The new projects are in response to Gov. John Bel Edwards’ initiative to make Louisiana net-zero in emissions by 2050. Carbon capture is poised to be a key component of the state’s plans. In October 2021, Bel Edwards and the CEO of Air Products and Chemicals announced a $4.5 billion blue hydrogen facility, which would be the largest industrial facility utilizing carbon capture in the world at the time of the announcement. The proposal comes as Congress and the Biden administration approved $3.5 billion toward carbon capture facilities across the country in the latest infrastructure bill.
Air Products and Chemicals plans to directly capture carbon dioxide from their proposed blue hydrogen facility and transport it via 35 miles of pipeline to a sequestration site at Lake Maurepas. The carbon dioxide will be injected into rock formations a mile below ground. The facility will extract methane from natural gas to create hydrogen, which will be used for electricity, powering cars, buses and planes.
“With the advanced technology that we’re using, it allows us to capture over 95% of the CO2 and safely sequester 5 million tons a year of CO2 to create that low carbon clean hydrogen for the energy transition,” Simon Moore, vice president of Investor & Corporate Relations & Sustainability at Air Products and Chemicals, told ABC News.
Louisiana’s geology also makes it a suitable location for carbon capture and sequestration, according to Dr. Cynthia Ebinger, a geology professor at Tulane University. “In Louisiana, we know where the conditions are favorable,” Ebinger told ABC News. “What we have are layer upon layer upon layer of sand, salts, clays, limestones – and combinations of those make for storage and sealing.”
Many environmental activists have concerns regarding carbon capture proposals, however. Beverly Wright, founder of the New Orleans-based Deep South Center for Environmental Justice and an adviser to the White House Environmental Justice Advisory Council, questions the science behind the process and considers carbon capture a false solution that is “too good to be true.”
Sharon Lavigne, a retired schoolteacher from St. James, Louisiana, and founder of Rise St. James, an organization devoted to environmental justice, remembers the time before industry arrived in the 1980s.
“We had clean air, and we could drink water from the hydrant. We can’t do that anymore. You can’t go outside and sit on your front porch for a long period of time because of the pollution, the smell,” Lavigne told ABC News. “I would like to have that back.”
Many residents in this 85-mile stretch of Louisiana refer to it as “Cancer Alley,” an area previously known for its agriculture and remnants of former slave plantations and cemeteries. But today, the area’s predominantly Black communities are surrounded by 150 industrial plants, a situation the United Nations called “environmental racism.” The region has a 95 percent higher risk of cancer due to air pollution than the rest of the country, according to the EPA.
“So you really believe that the industry that caused this problem would be the industry that’s going to fix it?” Wright told ABC News. “Not a chance.”
For many of the area’s residents, distrust of the industry runs deep.

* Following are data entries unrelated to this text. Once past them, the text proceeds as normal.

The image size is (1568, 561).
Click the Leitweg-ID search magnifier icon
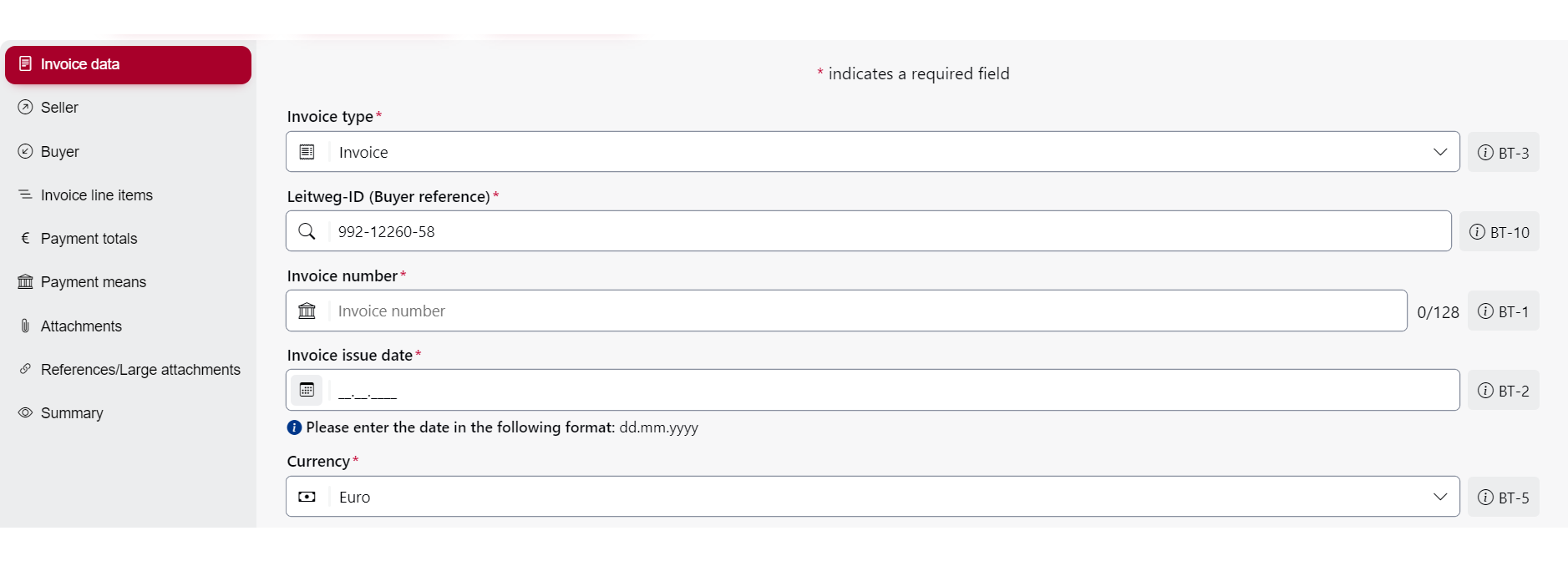tap(307, 231)
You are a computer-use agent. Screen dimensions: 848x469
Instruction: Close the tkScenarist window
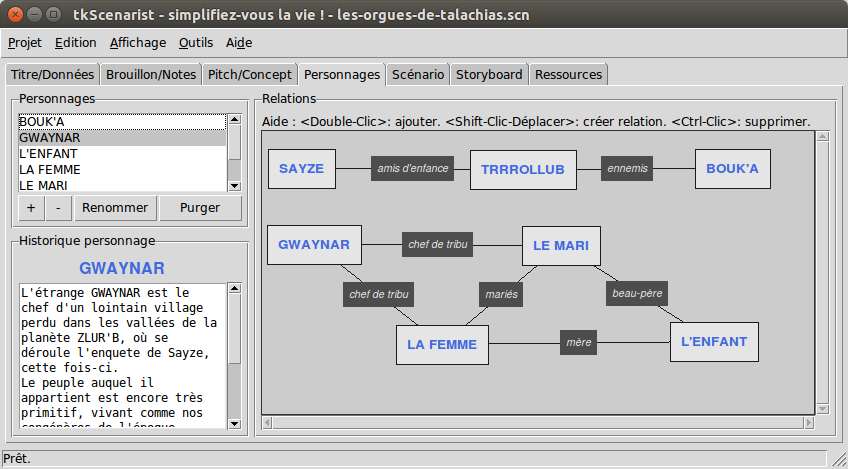[x=15, y=13]

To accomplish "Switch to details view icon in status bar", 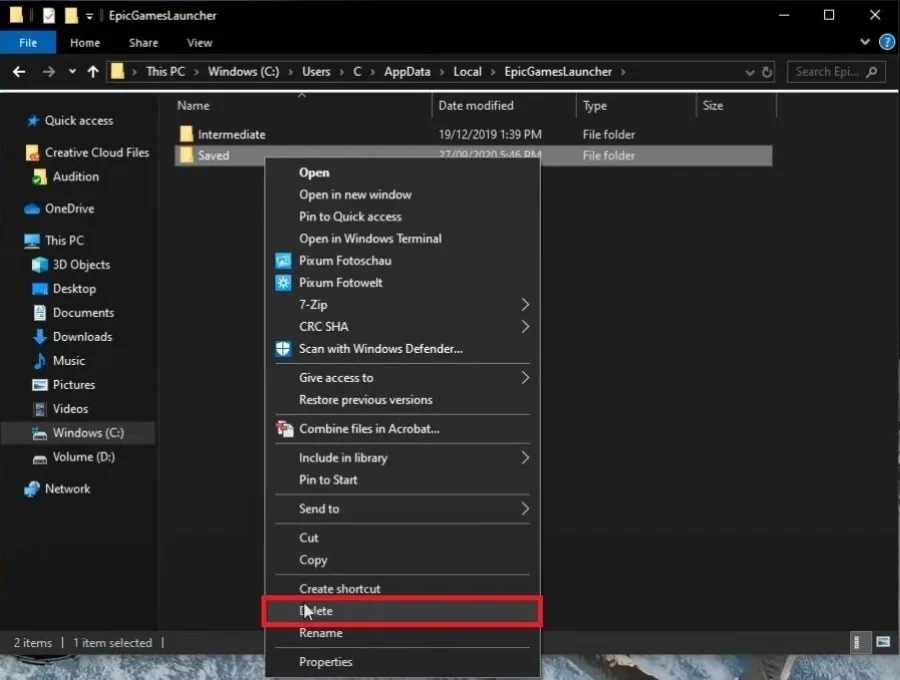I will tap(856, 642).
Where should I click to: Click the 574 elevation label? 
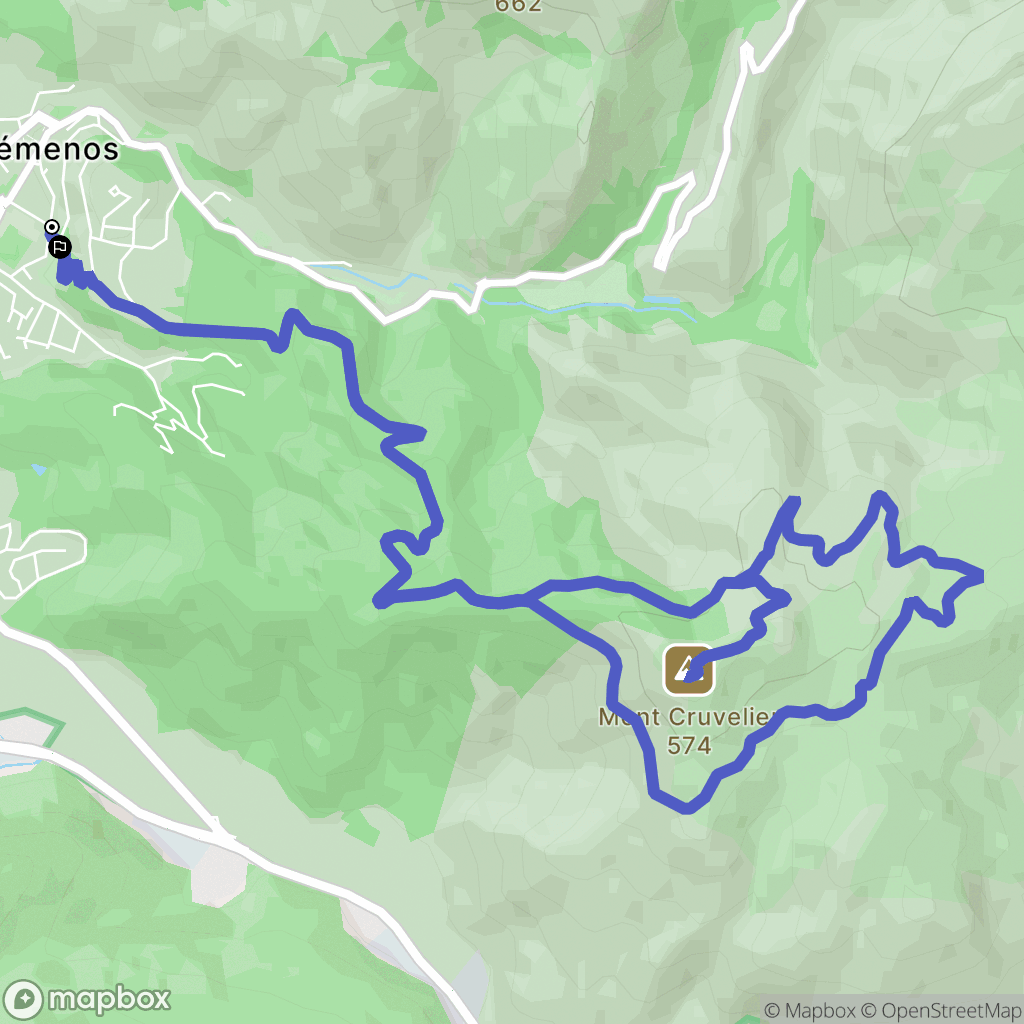[x=689, y=745]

Travis London, an environmental activist who tracks air quality for Public Lab, lives in Donaldsonville, close to an industrial ammonia plant. “I see a lot of impact. I’ve seen kids having problems with the allergies and also have asthma,” London told ABC News. “I’ve seen like, people having cancer on my street.”
Many environmental activists, including London, are now trying to educate the public on the risks of carbon capture. In Baton Rouge, organizers hosted the Gulf Gathering for Climate Justice and Joy, a meeting of environmental activists across the South fighting against what they call “false promises” from the oil and gas industry.
Included among the crowd was Sharon Lavigne, who attended the rally to inspire others to take action against industry. Industrial facilities were built next to many of her neighbors’ homes. “We were all healthy people, and all of a sudden we noticed people are dying,” Lavigne said.
Lavigne, whose family has lived in St. James for generations, has dedicated her postretirement years to working to prevent the construction of new industrial facilities in her hometown.
“This is our home. We love our home. And this is where we want to be,” Lavigne said.